TASK MATERIAL =

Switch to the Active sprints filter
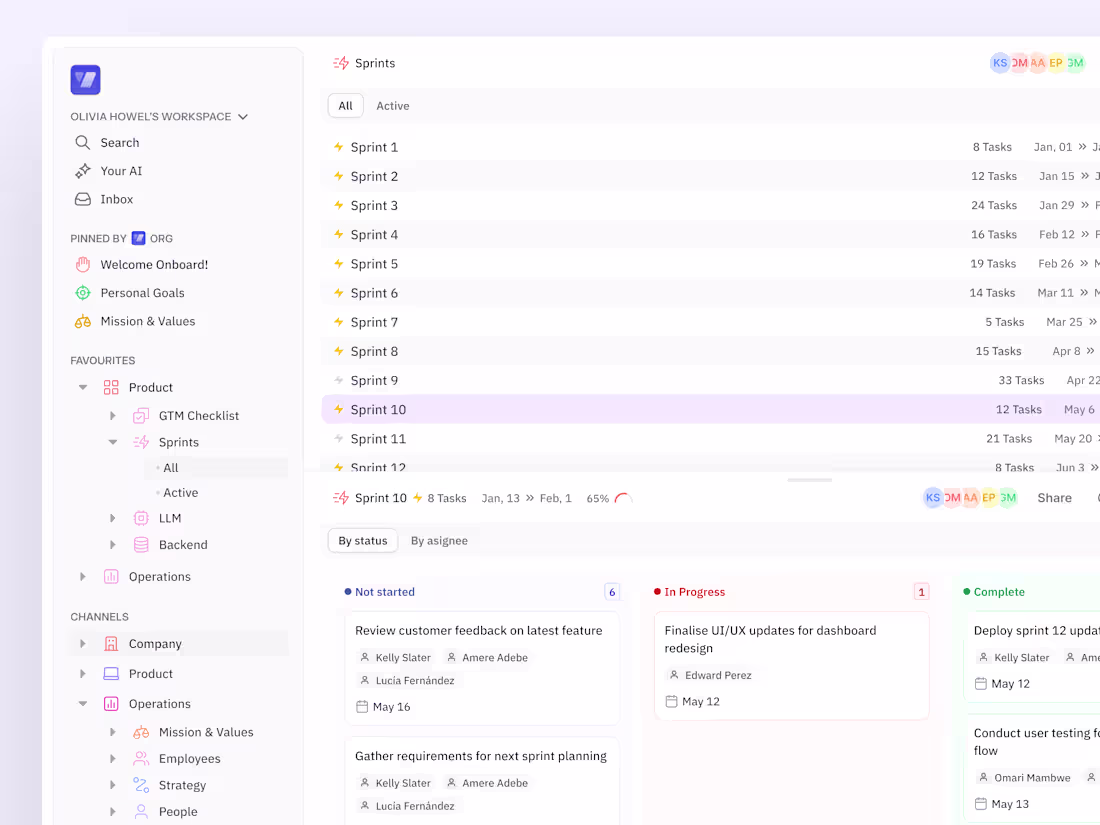click(392, 105)
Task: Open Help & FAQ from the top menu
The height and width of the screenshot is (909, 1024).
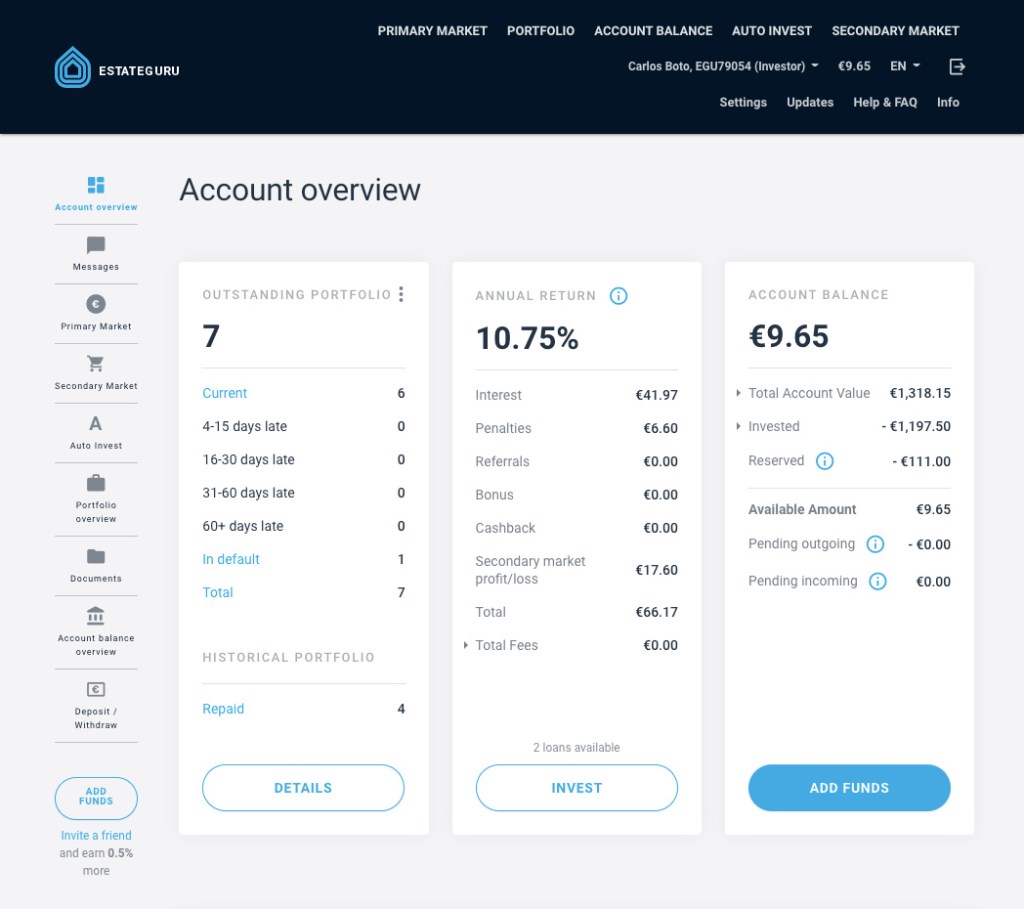Action: coord(884,102)
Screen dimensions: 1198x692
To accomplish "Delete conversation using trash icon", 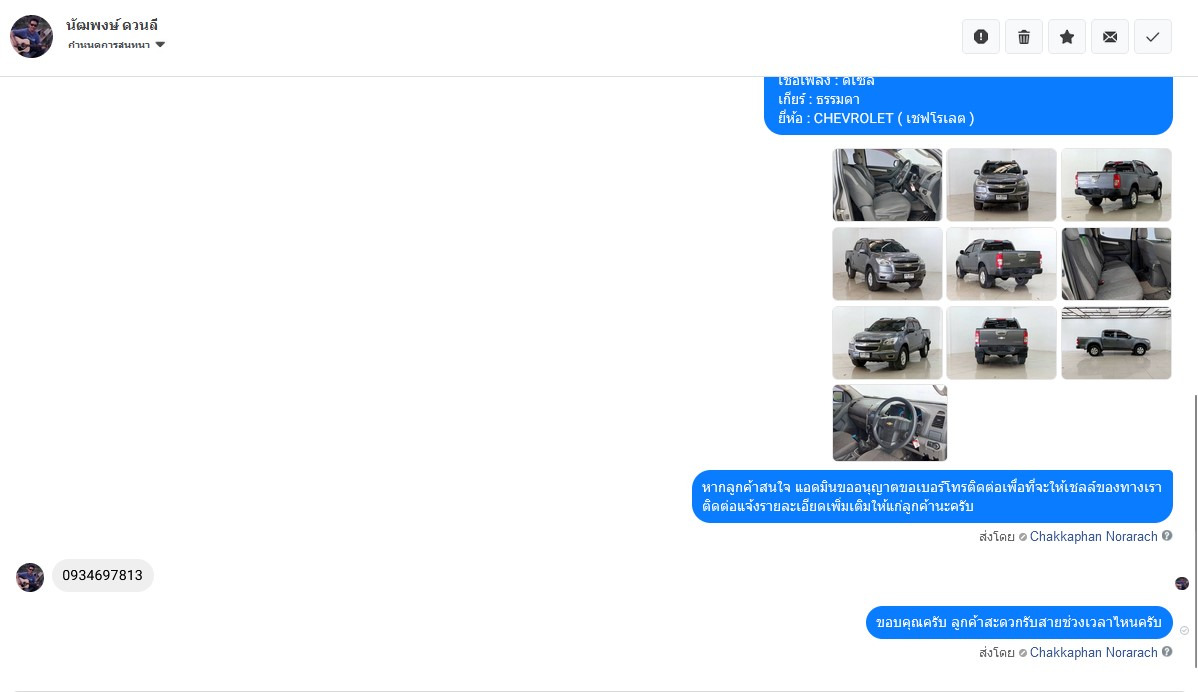I will click(x=1024, y=37).
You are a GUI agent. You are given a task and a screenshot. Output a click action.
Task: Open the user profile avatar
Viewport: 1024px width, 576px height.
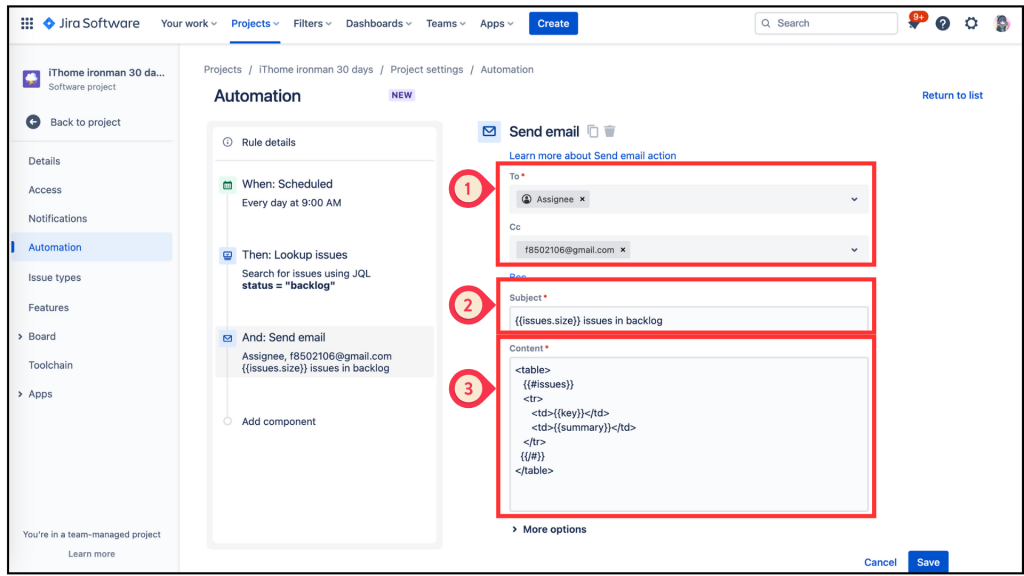(x=1001, y=24)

EXERCISE = The answer must be every line from the entries above that holds the string "Open".

ANSWER TO THIS TASK =
Task: Open Help & FAQ from the top menu
Task: Open the user profile avatar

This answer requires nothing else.